Empty values are set to false.
-syslog.useLocalTimestamp.udp array
Whether to use local timestamp instead of the original timestamp for the ingested syslog messages at the corresponding -syslog.listenAddr.udp. See https://docs.victoriametrics.com/victorialogs/data-ingestion/syslog/#log-timestamps
Supports array of values separated by comma or specified via multiple flags.
Empty values are set to false.
-tls array
Whether to enable TLS for incoming HTTP requests at the given -httpListenAddr (aka https). -tlsCertFile and -tlsKeyFile must be set if -tls is set. See also -mtls
Supports array of values separated by comma or specified via multiple flags.

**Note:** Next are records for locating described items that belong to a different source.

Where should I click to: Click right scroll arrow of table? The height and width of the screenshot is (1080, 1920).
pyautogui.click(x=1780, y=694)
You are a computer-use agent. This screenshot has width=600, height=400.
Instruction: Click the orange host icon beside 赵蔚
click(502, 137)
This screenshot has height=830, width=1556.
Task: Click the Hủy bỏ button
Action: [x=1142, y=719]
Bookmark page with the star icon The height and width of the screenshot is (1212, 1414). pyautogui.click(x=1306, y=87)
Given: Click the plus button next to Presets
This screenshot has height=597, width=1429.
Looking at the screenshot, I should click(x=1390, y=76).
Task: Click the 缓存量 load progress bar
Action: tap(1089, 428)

Empty values are set to false.
-tlsCertFile array
Path to file with TLS certificate for the corresponding -httpListenAddr if -tls is set. Prefer ECDSA certs instead of RSA certs as RSA certs are slower. The provided certificate file is automatically re-read every second, so it can be dynamically updated. See also -tlsAutocertHosts
Supports an array of values separated by comma or specified via multiple flags.
Value can contain comma inside single-quoted or double-quoted string, {}, [] and () braces.
-tlsCipherSuites array
Optional list of TLS cipher suites for incoming requests over HTTPS if -tls is set. See the list of supported cipher suites at https://pkg.go.dev/crypto/tls#pkg-constants
Supports an array of values separated by comma or specified via multiple flags.
Value can contain comma inside single-quoted or double-quoted string, {}, [] and () braces.
-tlsKeyFile array
Path to file with TLS key for the corresponding -httpListenAddr if -tls is set. The provided key file is automatically re-read every second, so it can be dynamically updated. See also -tlsAutocertHosts
Supports an array of values separated by comma or specified via multiple flags.
Value can contain comma inside single-quoted or double-quoted string, {}, [] and () braces.
-tlsMinVersion array
Optional minimum TLS version to use for the corresponding -httpListenAddr if -tls is set. Supported values: TLS10, TLS11, TLS12, TLS13
Supports an array of values separated by comma or specified via multiple flags.
Value can contain comma inside single-quoted or double-quoted string, {}, [] and () braces.